PL6-SN-08 - Spray-dried Plasma: A Multi-center, Prospective, Randomized, Dose-escalation Cohort Safety Clinical Trial

Background/Case Studies: Plasma transfused pre-hospital to patients at risk for hemorrhagic shock has been shown to reduce mortality. Cold chain, manufacturing and logistical challenges have limited the availability of this life-saving product. Currently available dried plasma products are packaged in glass bottles, which are not ideal for pre-hospital settings.  A new spray-dried plasma, Frontline On-Demand Plasma (ODP), has been developed and is packaged in a plastic bag. This study reports the results of a first-in-human dose-escalation clinical trial evaluating this product.

Study

Design/Methods: Twenty-four healthy volunteers were sequentially enrolled into three dose-escalation cohorts, with a partial double-blind crossover arm in Cohort 3. All plasma used was autologous, collected via apheresis (600-840 mL donations, up to 4 times).  Infusions took place at 2 clinical sites. Plasma was initially processed into PF24, with half of each collection further processed into ODP. Cohort 1 (n=6) received a single unit open-label infusion of 200 mL ODP; Cohort 2 (n=6) received a two-unit open-label infusions of 400 mL ODP; and Cohort 3 (n=12) was randomized to receive 800 mL (4 units) of PF24 and 4 units of ODP in a partial, randomized, double-blind crossover design, with a 14-day washout period between infusions. Subjects were monitored for 28 days after each infusion. The primary outcome was treatment-emergent adverse events (TEAEs).
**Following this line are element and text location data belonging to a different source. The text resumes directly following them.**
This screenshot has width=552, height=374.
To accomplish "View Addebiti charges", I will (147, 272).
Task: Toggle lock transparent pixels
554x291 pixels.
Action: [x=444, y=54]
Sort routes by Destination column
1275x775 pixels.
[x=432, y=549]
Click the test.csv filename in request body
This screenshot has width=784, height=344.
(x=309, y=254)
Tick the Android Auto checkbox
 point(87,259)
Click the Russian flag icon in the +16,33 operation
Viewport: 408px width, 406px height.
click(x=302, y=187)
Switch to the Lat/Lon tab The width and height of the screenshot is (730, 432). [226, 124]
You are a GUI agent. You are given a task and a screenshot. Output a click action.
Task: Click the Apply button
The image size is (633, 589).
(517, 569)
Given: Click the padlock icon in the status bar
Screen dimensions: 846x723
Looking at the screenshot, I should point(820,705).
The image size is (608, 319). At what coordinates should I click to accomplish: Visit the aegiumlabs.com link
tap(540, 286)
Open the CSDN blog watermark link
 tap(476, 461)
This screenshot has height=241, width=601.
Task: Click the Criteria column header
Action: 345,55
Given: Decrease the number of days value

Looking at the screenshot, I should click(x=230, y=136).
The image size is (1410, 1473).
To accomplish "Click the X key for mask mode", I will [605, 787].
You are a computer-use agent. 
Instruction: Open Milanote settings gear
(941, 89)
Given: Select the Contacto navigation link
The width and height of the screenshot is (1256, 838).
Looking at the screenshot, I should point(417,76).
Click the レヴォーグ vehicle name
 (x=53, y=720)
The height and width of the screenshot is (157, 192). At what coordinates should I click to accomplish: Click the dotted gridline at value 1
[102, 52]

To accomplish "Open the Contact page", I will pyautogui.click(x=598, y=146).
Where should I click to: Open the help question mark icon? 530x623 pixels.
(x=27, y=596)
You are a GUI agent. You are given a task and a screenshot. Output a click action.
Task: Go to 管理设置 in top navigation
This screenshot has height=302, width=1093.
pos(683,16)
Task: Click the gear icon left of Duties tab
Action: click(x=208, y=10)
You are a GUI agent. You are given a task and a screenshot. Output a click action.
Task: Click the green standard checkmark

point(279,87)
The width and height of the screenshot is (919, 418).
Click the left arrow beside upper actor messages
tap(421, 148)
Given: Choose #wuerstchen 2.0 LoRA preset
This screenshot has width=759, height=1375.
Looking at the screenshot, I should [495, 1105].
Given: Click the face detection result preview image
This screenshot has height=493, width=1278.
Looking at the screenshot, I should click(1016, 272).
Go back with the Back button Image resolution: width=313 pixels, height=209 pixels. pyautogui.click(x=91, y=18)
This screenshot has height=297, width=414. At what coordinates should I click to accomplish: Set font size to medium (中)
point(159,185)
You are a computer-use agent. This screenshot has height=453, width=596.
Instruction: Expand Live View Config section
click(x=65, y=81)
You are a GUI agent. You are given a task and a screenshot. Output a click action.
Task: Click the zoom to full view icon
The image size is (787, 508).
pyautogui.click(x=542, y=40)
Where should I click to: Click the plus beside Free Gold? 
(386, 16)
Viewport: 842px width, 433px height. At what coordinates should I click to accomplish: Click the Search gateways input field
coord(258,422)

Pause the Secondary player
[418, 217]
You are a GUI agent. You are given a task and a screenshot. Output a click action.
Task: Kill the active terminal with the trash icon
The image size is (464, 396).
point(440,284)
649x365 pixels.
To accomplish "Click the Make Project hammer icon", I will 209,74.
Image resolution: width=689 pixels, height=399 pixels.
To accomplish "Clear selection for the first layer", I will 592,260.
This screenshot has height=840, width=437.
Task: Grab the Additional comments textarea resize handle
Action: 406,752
Results/Findings: All 24 subjects completed the study, and all infusions were well tolerated. A total of 66 ODP units were manufactured with no unit breakage. In Cohort 3 there were 26 adverse events, 21 of which were TEAEs and all of which were determined to be unrelated or unlikely related to study product.  There were no SAEs.  The most common TEAE was headache, with no clear temporal relationship to infusion and occurring at equal frequency in both ODP and PF24 arms.  Minor elevations in protein C, protein S, thrombin-antithrombin complexes, and prothrombin fragment 1+2 levels were observed, but none were considered clinically significant. Minimal D-dimer elevations (less than 2.1 ug/mL) occurred in 7 subjects, without clinical signs of thromboembolic events or clear association with ODP versus PF24.  Out-of-range values for specialized coagulation tests were observed equally in both groups.

Conclusions: This multi-center, dose-escalation clinical trial demonstrated that spray-dried plasma (Frontline ODP) is comparable in safety and potency to standard frozen plasma. No thromboembolic events were observed. The product's compressible plastic packaging and ease of reconstitution may enable faster preparation and use in resuscitation of bleeding patients.